# What to work on
Copy the data from the line containing "This screenshot has height=990, width=906." through the end of the data, keeping the requests, and add 86 to every coordinate value in the answers.

━━━━━━━━━━━━━━━━━━━━━━━━━━━━━━

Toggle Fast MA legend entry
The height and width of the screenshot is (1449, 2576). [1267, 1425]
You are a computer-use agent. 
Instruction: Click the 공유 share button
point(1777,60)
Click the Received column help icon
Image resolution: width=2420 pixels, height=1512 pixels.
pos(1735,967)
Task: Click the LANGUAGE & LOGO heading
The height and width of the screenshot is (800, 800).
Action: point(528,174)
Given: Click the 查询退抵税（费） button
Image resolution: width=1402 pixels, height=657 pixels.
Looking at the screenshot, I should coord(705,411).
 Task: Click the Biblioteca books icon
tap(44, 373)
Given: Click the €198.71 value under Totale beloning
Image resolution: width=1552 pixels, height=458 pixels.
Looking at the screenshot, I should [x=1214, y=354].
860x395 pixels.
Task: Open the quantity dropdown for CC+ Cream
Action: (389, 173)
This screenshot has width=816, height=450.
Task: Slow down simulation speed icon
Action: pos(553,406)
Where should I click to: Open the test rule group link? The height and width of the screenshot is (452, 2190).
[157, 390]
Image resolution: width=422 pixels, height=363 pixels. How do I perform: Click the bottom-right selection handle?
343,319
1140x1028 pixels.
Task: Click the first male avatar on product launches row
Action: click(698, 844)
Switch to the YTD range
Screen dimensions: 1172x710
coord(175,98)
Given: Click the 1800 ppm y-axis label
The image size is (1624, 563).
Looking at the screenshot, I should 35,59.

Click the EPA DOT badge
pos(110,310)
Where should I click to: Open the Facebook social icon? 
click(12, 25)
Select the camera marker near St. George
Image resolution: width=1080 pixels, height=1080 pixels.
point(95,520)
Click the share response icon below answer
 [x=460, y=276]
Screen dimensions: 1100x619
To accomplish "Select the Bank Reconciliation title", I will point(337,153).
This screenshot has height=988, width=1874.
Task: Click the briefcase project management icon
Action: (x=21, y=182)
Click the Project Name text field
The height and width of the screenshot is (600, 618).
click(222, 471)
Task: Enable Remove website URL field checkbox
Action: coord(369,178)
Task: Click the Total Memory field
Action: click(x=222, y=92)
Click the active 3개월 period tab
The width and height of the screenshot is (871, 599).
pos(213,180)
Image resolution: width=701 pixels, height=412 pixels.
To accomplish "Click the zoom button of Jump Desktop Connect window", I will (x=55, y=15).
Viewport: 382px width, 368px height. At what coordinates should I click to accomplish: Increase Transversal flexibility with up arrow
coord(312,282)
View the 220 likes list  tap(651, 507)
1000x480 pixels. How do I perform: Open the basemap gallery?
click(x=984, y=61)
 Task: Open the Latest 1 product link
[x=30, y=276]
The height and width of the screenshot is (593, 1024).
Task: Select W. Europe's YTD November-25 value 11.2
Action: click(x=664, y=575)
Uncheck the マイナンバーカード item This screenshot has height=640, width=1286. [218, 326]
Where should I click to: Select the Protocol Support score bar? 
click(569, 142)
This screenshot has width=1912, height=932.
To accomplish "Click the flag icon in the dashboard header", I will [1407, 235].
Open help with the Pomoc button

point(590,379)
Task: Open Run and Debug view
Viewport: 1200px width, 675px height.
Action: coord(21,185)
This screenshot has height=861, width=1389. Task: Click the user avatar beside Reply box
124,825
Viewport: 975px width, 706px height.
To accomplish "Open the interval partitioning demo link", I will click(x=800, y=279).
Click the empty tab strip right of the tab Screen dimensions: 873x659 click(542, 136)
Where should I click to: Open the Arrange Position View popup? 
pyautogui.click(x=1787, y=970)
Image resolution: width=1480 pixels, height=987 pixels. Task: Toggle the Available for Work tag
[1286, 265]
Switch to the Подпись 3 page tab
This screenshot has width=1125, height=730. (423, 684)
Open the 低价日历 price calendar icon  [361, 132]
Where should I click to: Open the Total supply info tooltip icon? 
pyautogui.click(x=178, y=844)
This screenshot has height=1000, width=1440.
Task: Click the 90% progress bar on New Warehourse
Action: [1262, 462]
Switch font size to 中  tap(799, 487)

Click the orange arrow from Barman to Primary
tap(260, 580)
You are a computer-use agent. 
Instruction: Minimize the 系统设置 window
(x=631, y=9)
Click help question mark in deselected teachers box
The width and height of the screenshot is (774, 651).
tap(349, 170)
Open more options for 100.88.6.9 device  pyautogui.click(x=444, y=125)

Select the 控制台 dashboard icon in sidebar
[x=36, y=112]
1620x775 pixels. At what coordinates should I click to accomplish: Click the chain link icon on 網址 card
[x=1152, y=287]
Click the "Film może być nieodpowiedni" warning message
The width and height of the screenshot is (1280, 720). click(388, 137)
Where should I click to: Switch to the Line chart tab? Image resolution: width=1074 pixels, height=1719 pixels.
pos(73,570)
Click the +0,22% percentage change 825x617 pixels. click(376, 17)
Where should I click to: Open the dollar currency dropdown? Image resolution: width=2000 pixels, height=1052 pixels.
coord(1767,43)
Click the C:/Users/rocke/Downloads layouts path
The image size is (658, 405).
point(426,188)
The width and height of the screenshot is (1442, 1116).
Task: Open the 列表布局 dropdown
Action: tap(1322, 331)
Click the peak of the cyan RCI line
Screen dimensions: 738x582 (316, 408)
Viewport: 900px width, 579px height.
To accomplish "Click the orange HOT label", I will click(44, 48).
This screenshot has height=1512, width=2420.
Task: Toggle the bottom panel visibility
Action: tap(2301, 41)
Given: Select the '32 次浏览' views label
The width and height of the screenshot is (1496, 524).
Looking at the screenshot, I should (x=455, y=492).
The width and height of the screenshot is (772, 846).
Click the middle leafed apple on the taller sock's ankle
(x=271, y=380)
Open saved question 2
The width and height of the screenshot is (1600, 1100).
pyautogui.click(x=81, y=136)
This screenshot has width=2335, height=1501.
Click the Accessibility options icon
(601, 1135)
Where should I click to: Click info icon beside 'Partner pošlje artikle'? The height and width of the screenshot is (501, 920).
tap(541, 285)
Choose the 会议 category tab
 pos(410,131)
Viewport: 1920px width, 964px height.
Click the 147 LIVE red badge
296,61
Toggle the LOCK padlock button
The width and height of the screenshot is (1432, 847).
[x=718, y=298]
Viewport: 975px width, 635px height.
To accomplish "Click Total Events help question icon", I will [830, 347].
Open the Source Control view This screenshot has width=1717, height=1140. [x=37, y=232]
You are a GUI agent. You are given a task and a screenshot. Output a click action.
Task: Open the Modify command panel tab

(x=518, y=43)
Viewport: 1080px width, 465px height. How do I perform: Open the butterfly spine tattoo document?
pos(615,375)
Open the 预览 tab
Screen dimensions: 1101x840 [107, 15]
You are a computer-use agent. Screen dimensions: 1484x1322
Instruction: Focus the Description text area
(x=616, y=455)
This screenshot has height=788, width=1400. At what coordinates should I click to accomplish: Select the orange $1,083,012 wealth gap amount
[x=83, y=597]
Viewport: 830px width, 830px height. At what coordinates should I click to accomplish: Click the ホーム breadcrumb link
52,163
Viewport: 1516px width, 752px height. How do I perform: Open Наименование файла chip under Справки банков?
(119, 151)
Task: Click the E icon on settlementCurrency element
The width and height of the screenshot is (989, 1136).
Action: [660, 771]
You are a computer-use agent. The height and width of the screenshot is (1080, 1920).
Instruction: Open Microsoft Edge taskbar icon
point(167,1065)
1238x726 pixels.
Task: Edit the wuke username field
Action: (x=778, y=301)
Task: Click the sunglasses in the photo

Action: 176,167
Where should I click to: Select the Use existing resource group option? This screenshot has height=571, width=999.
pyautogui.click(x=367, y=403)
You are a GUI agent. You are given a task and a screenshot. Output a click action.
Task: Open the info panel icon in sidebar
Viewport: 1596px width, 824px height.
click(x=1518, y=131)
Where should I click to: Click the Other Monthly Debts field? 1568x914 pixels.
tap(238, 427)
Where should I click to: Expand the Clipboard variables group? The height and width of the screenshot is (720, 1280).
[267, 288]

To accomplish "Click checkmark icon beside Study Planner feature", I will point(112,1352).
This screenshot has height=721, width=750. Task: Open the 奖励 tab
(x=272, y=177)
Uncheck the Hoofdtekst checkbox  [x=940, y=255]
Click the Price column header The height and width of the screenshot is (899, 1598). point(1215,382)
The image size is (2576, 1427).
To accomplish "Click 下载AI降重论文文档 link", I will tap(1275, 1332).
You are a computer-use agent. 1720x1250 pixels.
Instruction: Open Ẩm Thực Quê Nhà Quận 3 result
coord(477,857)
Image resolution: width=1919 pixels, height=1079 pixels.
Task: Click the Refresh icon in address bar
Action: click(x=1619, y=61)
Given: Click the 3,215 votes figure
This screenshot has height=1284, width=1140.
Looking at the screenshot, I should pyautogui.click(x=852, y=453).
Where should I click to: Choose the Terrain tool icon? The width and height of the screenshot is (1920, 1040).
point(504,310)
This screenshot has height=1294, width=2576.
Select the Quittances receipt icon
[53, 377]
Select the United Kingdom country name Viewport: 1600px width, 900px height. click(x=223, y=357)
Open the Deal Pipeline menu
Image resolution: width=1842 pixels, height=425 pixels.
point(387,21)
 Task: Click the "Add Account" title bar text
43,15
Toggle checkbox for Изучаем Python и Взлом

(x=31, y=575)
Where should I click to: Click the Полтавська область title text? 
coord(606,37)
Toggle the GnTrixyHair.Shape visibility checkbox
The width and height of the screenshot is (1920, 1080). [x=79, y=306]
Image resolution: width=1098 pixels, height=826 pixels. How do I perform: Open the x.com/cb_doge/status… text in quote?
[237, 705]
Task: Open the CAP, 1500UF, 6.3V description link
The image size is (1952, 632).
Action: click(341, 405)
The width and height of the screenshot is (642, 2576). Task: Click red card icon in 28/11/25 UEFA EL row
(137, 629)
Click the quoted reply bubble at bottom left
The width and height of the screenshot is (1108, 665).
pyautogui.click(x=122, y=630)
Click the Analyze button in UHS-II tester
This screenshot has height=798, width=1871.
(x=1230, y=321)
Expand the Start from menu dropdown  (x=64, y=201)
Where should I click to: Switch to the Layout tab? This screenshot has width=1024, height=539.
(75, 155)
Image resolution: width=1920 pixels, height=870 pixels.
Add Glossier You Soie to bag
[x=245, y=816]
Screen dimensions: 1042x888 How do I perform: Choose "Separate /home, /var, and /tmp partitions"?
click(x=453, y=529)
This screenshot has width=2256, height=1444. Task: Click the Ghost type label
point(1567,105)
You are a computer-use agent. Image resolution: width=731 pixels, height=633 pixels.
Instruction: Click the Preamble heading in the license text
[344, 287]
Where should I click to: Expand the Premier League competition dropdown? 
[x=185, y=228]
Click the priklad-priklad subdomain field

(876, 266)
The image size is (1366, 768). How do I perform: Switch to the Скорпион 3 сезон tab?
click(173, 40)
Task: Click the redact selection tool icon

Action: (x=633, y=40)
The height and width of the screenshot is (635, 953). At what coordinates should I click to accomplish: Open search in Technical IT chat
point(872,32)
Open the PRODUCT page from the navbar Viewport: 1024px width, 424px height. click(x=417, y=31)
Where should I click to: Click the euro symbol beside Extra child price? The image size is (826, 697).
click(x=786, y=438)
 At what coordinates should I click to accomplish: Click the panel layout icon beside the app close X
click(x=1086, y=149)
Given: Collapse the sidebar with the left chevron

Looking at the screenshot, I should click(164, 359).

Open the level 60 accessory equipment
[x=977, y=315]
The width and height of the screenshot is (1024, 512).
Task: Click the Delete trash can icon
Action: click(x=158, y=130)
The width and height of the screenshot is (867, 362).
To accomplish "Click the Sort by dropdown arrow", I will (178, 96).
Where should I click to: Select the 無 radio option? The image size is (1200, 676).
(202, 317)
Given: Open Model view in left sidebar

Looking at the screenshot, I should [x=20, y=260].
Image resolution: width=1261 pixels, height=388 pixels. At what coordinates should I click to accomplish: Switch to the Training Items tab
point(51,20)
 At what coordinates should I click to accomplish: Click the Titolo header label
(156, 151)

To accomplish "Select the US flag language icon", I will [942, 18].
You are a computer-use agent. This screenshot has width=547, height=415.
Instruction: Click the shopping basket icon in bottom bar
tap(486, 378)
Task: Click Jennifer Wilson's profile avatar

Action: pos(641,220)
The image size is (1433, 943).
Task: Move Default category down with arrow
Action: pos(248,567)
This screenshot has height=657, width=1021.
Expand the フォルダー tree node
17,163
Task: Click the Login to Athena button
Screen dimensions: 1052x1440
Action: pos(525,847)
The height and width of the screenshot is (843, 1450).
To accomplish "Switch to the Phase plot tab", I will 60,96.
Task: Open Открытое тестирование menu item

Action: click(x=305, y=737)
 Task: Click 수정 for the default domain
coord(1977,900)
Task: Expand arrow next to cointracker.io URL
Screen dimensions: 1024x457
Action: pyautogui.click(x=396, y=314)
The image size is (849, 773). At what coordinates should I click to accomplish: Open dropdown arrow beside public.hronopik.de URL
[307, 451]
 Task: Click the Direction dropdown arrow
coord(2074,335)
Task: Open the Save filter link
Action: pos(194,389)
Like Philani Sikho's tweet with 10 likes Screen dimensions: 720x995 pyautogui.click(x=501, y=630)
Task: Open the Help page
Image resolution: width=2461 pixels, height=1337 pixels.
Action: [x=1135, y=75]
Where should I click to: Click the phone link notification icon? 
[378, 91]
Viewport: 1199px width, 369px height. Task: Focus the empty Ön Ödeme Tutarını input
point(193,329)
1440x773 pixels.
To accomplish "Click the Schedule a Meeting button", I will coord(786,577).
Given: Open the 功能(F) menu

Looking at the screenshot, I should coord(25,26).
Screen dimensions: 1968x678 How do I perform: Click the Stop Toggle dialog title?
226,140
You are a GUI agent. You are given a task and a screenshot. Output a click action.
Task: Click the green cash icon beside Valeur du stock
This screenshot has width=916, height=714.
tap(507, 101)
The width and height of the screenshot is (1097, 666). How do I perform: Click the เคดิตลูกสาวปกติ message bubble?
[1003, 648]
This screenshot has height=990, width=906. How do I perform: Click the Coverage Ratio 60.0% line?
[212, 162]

━━━━━━━━━━━━━━━━━━━━━━━━━━━━━━

# Expected answer
This screenshot has height=990, width=906. How do I perform: Click the Coverage Ratio 60.0% line?
[298, 248]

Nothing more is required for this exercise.